───── THE DATA

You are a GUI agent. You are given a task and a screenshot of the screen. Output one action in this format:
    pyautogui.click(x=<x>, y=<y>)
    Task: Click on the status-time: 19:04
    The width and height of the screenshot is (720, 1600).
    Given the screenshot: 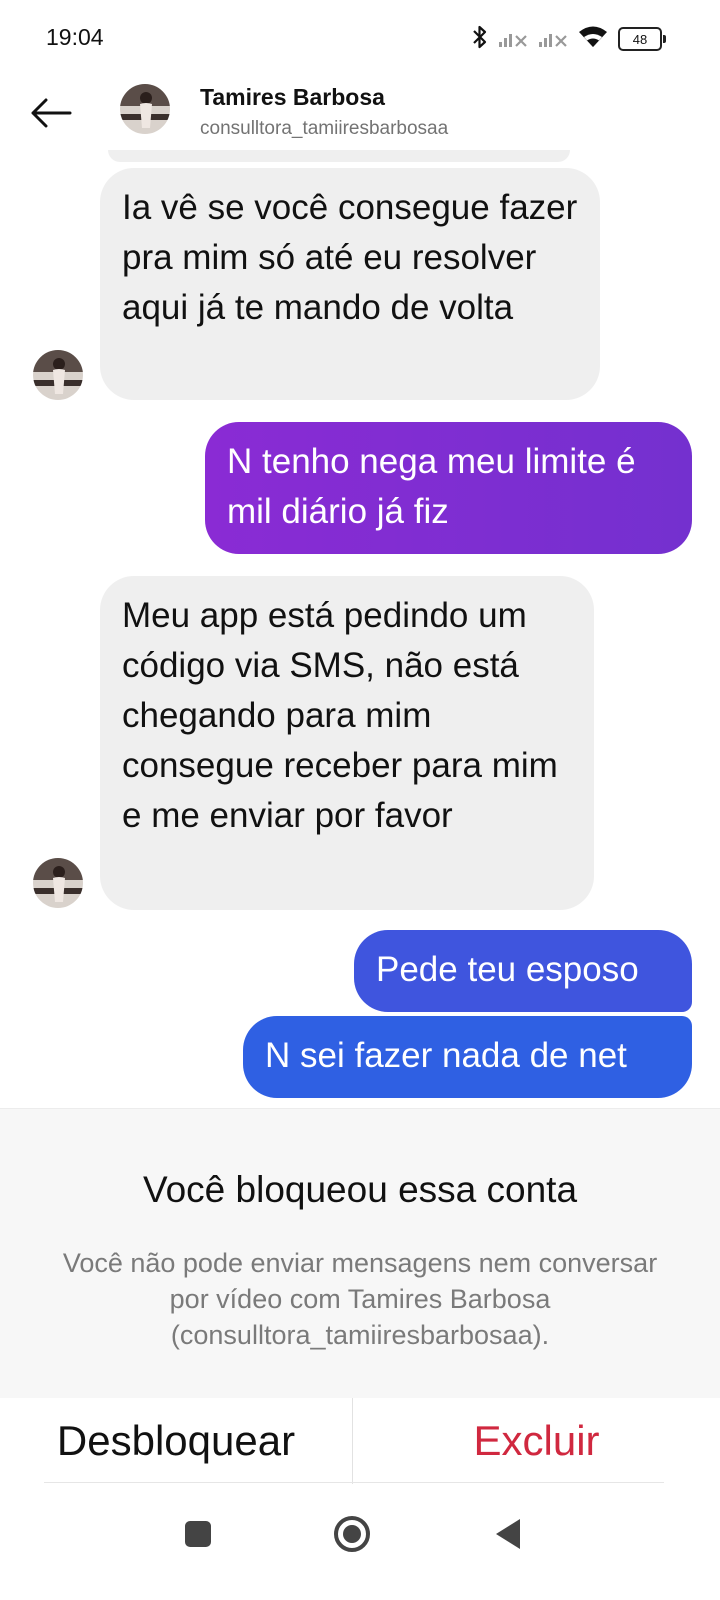 What is the action you would take?
    pyautogui.click(x=75, y=37)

──────────

WORK ITEM:
Please lay out the data as a Markdown table with the columns Row and Line, one numbered row per line, leaving out blank lines. Begin at the first line of the data and stop after the line that contains "The width and".

ANSWER BELOW:
| Row | Line |
|---|---|
| 1 | You are a GUI agent. You are given a task and a screenshot of the screen. Output one action in this format: |
| 2 |     pyautogui.click(x=<x>, y=<y>) |
| 3 |     Task: Click on the status-time: 19:04 |
| 4 |     The width and height of the screenshot is (720, 1600). |